En 2008, un centre hospitalier, par acte spécial, accepte une entreprise en qualité de sous-traitant pour exécuter une partie d’un lot de menuiserie extérieure d’un marché de conception-réalisation. À sa demande, la société obtient une avance de 20 %, soit la somme de 446 207,09 euros TTC. Placé en redressement judiciaire, le mandataire du groupement titulaire du marché revend certains de ses actifs. Mais comme le chantier ne reprend pas, la personne publique résilie aux torts en 2011. Elle informe le sous-traitant de la situation. Et lui réclame le remboursement de l’avance.
Le sous-traitant demande alors au tribunal administratif de la décharger de l’obligation de rendre la somme. Sa requête est rejetée en novembre 2015. La CAA en fait de même en 2018. L’affaire remonte au Conseil d’Etat lequel, en 2020, renvoie l’affaire devant la cour administrative d’appel. En décembre 2021, la CAA annule le jugement de TA. Le centre hospitalier demande alors au Conseil d’Etat d’annuler ce dernier arrêt et de régler l’affaire au fond.
Les sages du Palais-Royal rappellent que les avances accordées au titulaire d’un marché sur le fondement du code des marchés publics, applicable au litige, ont pour objet de lui fournir une trésorerie suffisante destinée à assurer le préfinancement de l’exécution des prestations qui lui ont été confiées. Ce dispositif s’applique aux sous-traitants bénéficiaires du paiement direct.
Il résulte de la combinaison des dispositions du CMP, dont la substance a été reprise par le Code de la commande publique (articles R. 2191-11/12 et R. 2193-17 et suivants), que le maître d’ouvrage peut récupérer les sommes avancées lorsque le marché est résilié avant un remboursement par précompte sur les prestations dues. Sous réserve des dépenses correspondant aux prestations prévues au marché et effectivement réalisées.
Dans le cas d’un sous-traitant, l’acheteur a la charge de s’assurer auprès du titulaire que ces conditions sont remplies. Par ailleurs, lors d’une résiliation pour faute, le remboursement de l’avance par le sous-traitant ne fait pas obstacle à ce que celui-ci engage une action contre le titulaire du marché.
Concernant ce contentieux particulier, le Conseil d’Etat considère que la CAA, en jugeant que la créance du centre hospitalier correspondant au remboursement des avances perçues par le sous-traitant n’était ni certaine, ni exigible au seul motif qu’aucun décompte de résiliation du marché n’avait été établi au préalable, a commis une erreur de droit.

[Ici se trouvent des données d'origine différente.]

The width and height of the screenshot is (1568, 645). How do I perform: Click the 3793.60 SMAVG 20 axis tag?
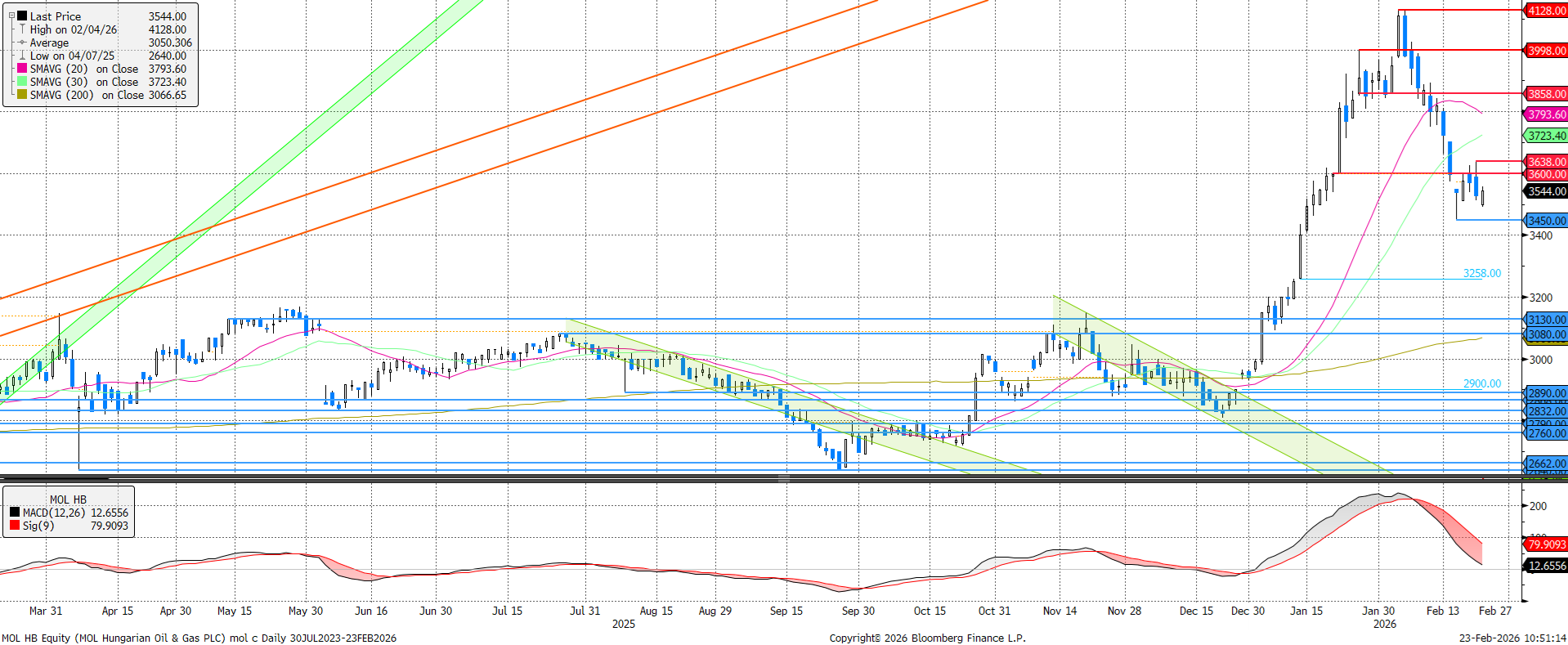1546,114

En outre, les sommes présentées par la société au titre du stockage du matériel acquis en prévision du marché, des frais d’études et de la perte de marge brute du fait de la réalisation, « ne peuvent, dans les circonstances de l’espèce, être regardées comme des dépenses qu’elle a exposées et qui correspondent à des prestations prévues au marché et effectivement réalisées avant la résiliation de celui-ci. » Pour les magistrats, la société est seulement fondée à demander d’être déchargée de la retenue de garantie sur les acomptes versés.
Référence : Conseil d’État, 1er juin 2023, n°462211.